I was looking at a blog post talking about the early days of Algolia’s search engine when I decided I wanted to try my own implementation of their algorithm.

https://github.com/iantbutler01/dart

dart = disk backed adaptive radix tree

The idea being hot paths stay in memory and cold paths get shunted to disk and since text search tends to have a pretty regular set of queries people make you get a really nice trade off for speed and storage.

cryptonector - 3 months ago

  > B-Trees won’t get obsolete
  > 
  > <reaons>
Among the many reasons that b-trees aren't going away is that they are prefix indices. This means that an index on multiple columns -or on one column the values of whose type can have prefixes, like strings- can be searched with just a prefix of the key, which enables skip-scan type optimizations, and allows the index to be applicable to many more queries than a hash index. It also means that you can have covering indices as the actual table where the primary key columns are the prefix for the rest -- look ma'! no rowids!
msanlop - 3 months ago

Nice! I actually worked on this recently for my bachelor project. We got some promising preliminary results that showed performance gains on B-trees by using "delegation" on top of optimistic lock coupling.

The way delegation locks work is by having threads delegate their critical function instead of getting exclusive access to shared memory. Think of a client/server model, where the server executes other core's critical sections. For machines with very high core counts, the result is that the shared memory remains valid in the delegate's cache, instead of each new lock holder getting cache misses and fetching memory from other cores (or worse, other sockets).

foota - 3 months ago

Funny timing, I've been looking at this recently. Some other well performing concurrent ordered data structures are ART (adaptive radix trees) and masstree. Skiplists are common since they're easier to implement lock free, but they don't seem to perform well relative to these alternatives.

jrockway - 3 months ago

Something I always wonder about is figuring out the optimal page size. The author seems to use 64KB. This is neither the size of a CPU cache line (often 64 bytes) nor the size of a block on an SSD (often 512KB). So why 64KB?

agent281 - 3 months ago

I think there are a couple of bugs in the pseudo-code:

traverse_node(page, version, key): retry: # Read the page pageCopy = copy(page)

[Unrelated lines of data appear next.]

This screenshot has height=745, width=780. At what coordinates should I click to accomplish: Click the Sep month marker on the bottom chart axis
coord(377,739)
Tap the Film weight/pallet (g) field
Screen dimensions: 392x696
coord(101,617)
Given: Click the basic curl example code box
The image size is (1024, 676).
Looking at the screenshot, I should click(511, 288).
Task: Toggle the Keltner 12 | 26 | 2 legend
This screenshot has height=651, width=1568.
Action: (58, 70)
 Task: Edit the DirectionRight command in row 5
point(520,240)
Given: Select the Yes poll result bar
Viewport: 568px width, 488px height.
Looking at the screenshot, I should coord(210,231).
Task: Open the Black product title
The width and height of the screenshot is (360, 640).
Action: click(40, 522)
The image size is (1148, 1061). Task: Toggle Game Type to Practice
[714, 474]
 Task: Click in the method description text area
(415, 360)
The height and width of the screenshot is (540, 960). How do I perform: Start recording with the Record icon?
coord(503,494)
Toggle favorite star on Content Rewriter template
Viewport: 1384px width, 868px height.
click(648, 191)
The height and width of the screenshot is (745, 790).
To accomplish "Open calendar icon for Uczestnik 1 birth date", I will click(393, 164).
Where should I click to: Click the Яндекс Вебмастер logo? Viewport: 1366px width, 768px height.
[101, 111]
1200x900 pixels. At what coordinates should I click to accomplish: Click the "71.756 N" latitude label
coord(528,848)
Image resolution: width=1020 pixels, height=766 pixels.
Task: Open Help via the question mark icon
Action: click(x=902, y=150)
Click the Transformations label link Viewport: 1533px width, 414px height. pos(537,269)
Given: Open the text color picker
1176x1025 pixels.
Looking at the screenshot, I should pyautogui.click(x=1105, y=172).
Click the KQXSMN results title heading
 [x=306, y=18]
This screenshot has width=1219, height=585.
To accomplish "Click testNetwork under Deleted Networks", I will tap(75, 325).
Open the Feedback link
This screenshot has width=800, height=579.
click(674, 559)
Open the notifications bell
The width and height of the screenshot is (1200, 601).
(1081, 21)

    # BUG1: version is an argument so it likely won't be correct on retry
    if version != atomic_load(page.version):
        goto retry;
    
    # Go to the next page
    childPtr = binary_search(pageCopy, key)
    nextPage = load(childPtr)
    nextVersion = atomic_load(nextPage.version)

    # BUG2: seems like we should be using nextVersion instead of version
    # Validate that no writer overtook the reader
    if version != atomic_load(page.version):
        goto retry;
    
    # Safely traverse to the next node
    page = nextPage
Or am I misunderstanding something here?
koverstreet - 3 months ago

kids stuff :)

bcachefs uses shared/intent/exclusive locks on nodes, so we only have to take write locks during transaction commit when we're doing the final update, and percpu read locks for interior nodes (and others).

this means that there's basically zero lock contention on interior nodes, or even cacheline bouncing. lock contention only comes up when you've got different keys in the same leaf nodes.

emmanueloga_ - 3 months ago

I wonder about the angle of the article, starting with "B-Trees stand the test of time" ending with "everything else has seriously diminishing returns".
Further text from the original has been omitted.